= Super Essex Conference =

The Super Essex Conference (SEC) is a high school athletic conference located in Essex County, New Jersey. The conference was formed in 2009 by the New Jersey State Interscholastic Athletic Association and was a result of a larger realignment that swept through North Jersey. The Super Essex Conference was formed by all of Essex County's high schools, the majority of which either came from the NNJIL, Iron Hills, Northern Hills, or Colonial Hills conferences. Several schools were members of either the Mountain Valley or Watchung conferences, while several further were independent. The only school that did not participate was St. Benedict's Preparatory School, which is not part of the NJSIAA's jurisdiction.

==Divisions==
The Super Essex Conference, has adopted a strength of program alignment that places all the stronger programs in the top division and the weaker programs in the lower division with schools moving up or down every two years based on performance.
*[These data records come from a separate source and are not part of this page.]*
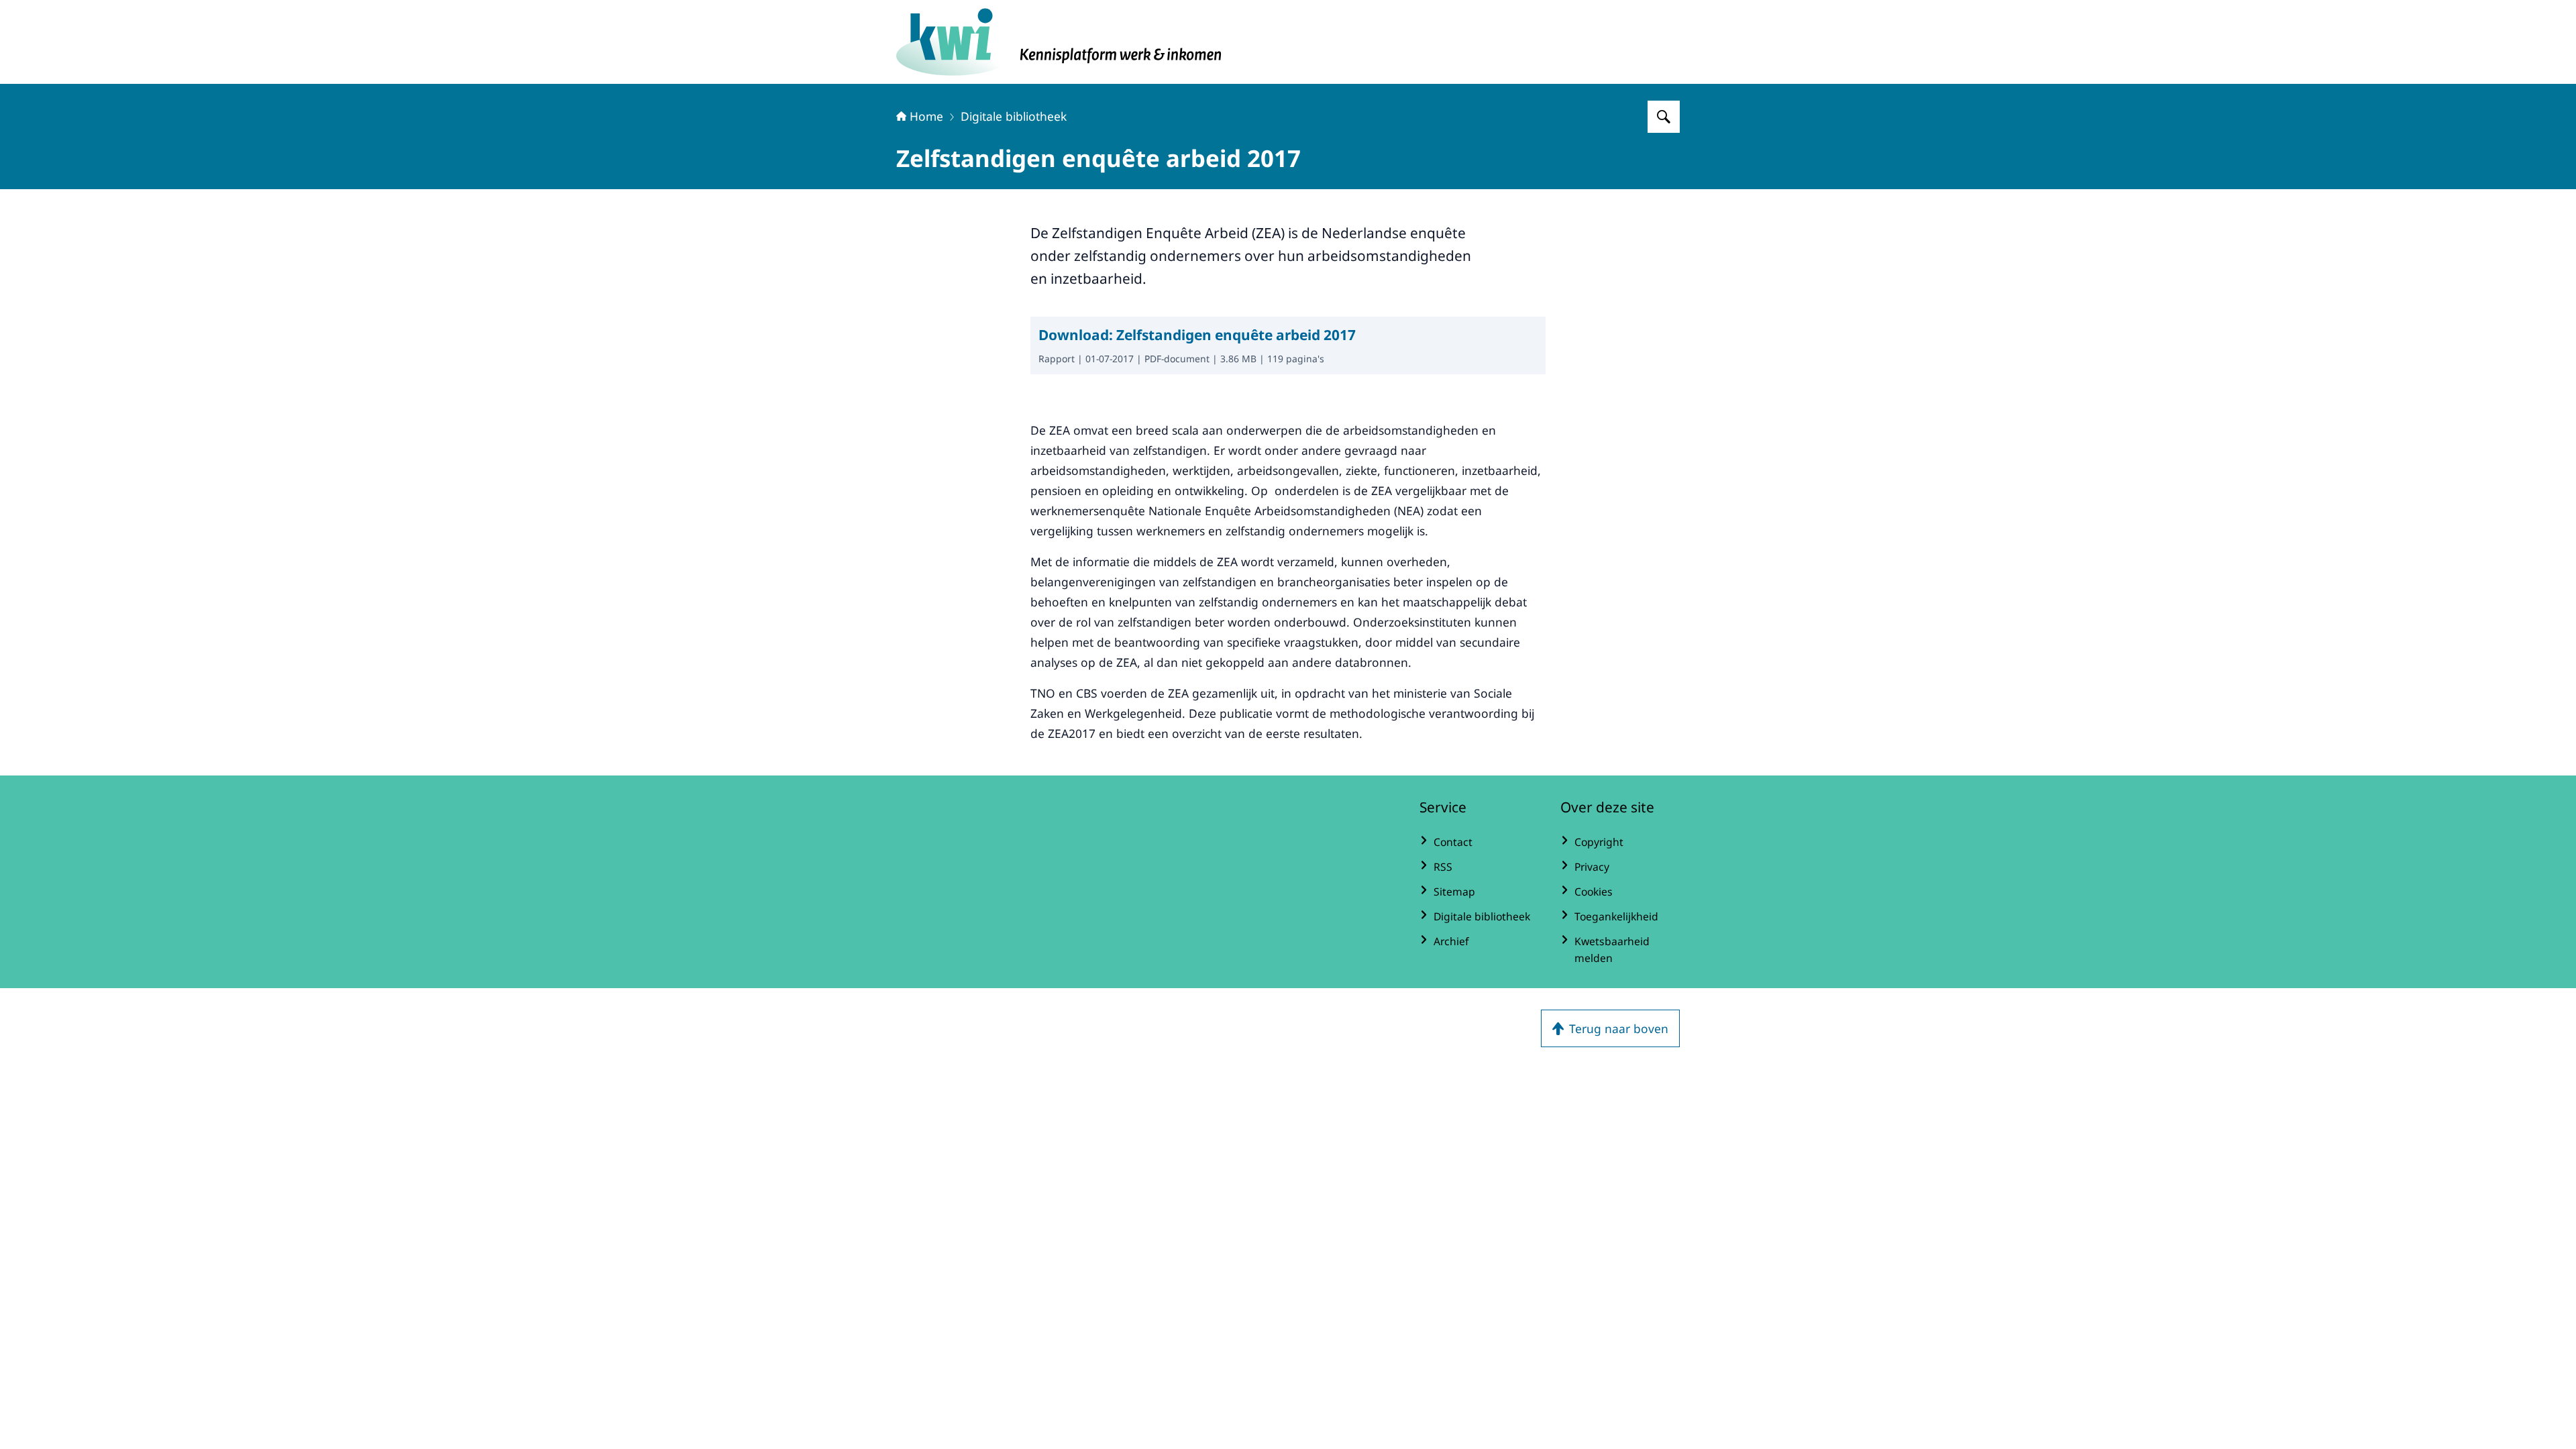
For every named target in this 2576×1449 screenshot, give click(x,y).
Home (926, 116)
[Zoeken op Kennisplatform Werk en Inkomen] (1664, 117)
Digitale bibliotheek (1014, 116)
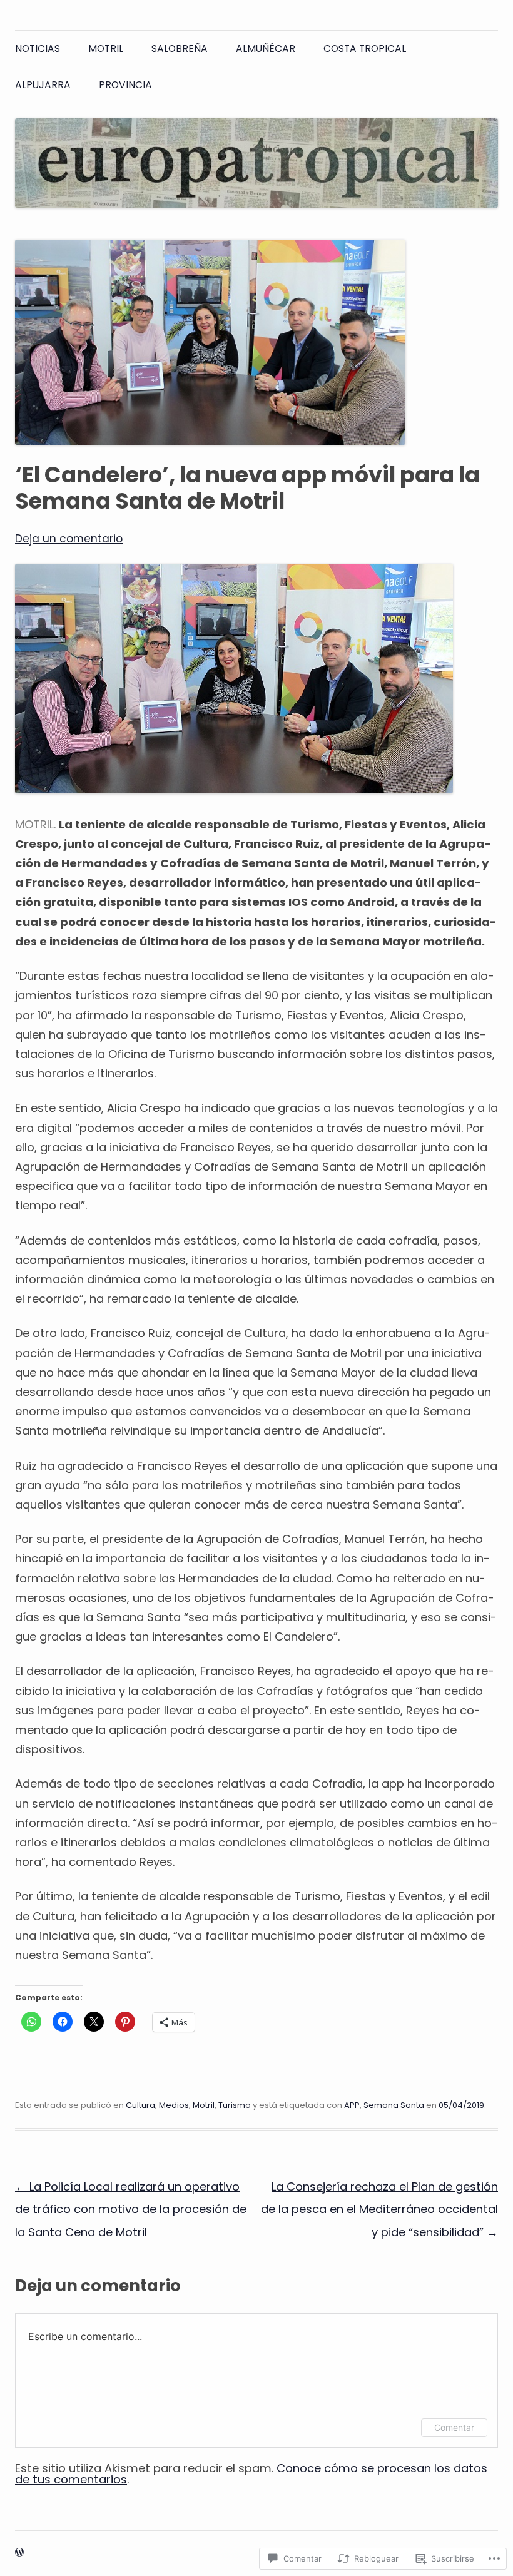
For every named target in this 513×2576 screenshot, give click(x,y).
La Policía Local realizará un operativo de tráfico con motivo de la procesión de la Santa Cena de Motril (130, 2209)
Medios (174, 2105)
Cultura (140, 2105)
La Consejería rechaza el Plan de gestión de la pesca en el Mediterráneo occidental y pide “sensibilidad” (379, 2209)
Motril (105, 48)
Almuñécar (265, 48)
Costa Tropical (364, 48)
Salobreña (179, 48)
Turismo (234, 2105)
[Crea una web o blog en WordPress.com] (19, 2553)
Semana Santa (393, 2105)
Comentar (454, 2427)
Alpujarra (43, 84)
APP (352, 2105)
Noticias (37, 48)
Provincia (125, 84)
It's similar to the system used statewide for hockey and lacrosse.

==Member schools==

| School | Location | Team name | Colors | Prior Conference |
|---|---|---|---|---|
| Arts High School | Newark | Jaguars |  | Colonial Hills |
| Barringer High School | Newark | Blue Bears |  | NNJIL |
| Belleville High School | Belleville | Buccaneers |  | NNJIL |
| Bloomfield High School | Bloomfield | Bengals |  | NNJIL |
| Bloomfield Tech High School (defunct) | Bloomfield | Spartans |  | Independent |
| Cedar Grove High School | Cedar Grove | Panthers |  | Colonial Hills |
| Central High School | Newark | Blue Devils |  | Mountain Valley |
| Christ the King Prep (defunct) | Newark | Knights |  |  |
| Columbia High School | Maplewood | Cougars |  | Iron Hills |
| East Orange Campus High School | East Orange | Jaguars |  | Iron Hills |
| East Side High School | Newark | Red Raiders |  | Watchung |
| Glen Ridge High School | Glen Ridge | Ridgers |  | Colonial Hills |
| Golda Och Academy (formerly Solomon Schechter) | West Orange | Roadrunners |  | Independent |
| Immaculate Conception High School | Montclair | Lions |  | Colonial Hills |
| Irvington High School | Irvington | Knights |  | Watchung |
| James Caldwell High School | West Caldwell | Chiefs |  | Northern Hills |
| Livingston High School | Livingston | Lancers |  | Iron Hills |
| Malcolm X Shabazz High School | Newark | Bulldogs |  | Watchung |
| Marylawn of the Oranges High School (defunct) | South Orange | Knights |  |  |
| Millburn High School | Millburn | Millers |  | Northern Hills |
| Montclair High School | Montclair | Mounties |  | NNJIL |
| Montclair Kimberley Academy | Montclair | Cougars |  | Colonial Hills |
| Mount Saint Dominic Academy | Caldwell | Lady Lions |  | Northern Hills |
| Newark Academy | Livingston | Minutemen |  | Colonial Hills |
| Newark Collegiate Academy | Newark | Panthers |  |  |
| Newark Tech High School | Newark | Terriers |  | Mountain Valley |
| North 13th Street Tech (defunct) | Newark | Cougars |  |  |
| Nutley High School | Nutley | Maroon Raiders |  | NNJIL |
| Orange High School | Orange | Tornadoes |  | Northern Hills |
| Saint Vincent Academy | Newark | Panthers |  |  |
| Science Park High School | Newark | Chargers |  | Colonial Hills |
| Seton Hall Prep | West Orange | Pirates |  | Iron Hills |
| Technology High School | Newark | Panthers |  | Colonial Hills |
| University High School | Newark | Phoenix |  | Colonial Hills |
| Verona High School | Verona | Hillbillies |  | Colonial Hills |
| Weequahic High School | Newark | Indians |  | Iron Hills |
| West Essex High School | North Caldwell | Knights |  | Iron Hills |
| West Orange High School | West Orange | Mountaineers |  | Northern Hills |
| West Side High School | Newark | Roughriders |  | Northern Hills |
| Donald M. Payne Tech High School | Newark | Lions |  |  |

==Recent Additions==
For the 2011-2012 school year the conference added three new members in Christ the King Prep, Newark Tech High School, and North 13th Street Tech. All three schools are located in Newark, New Jersey.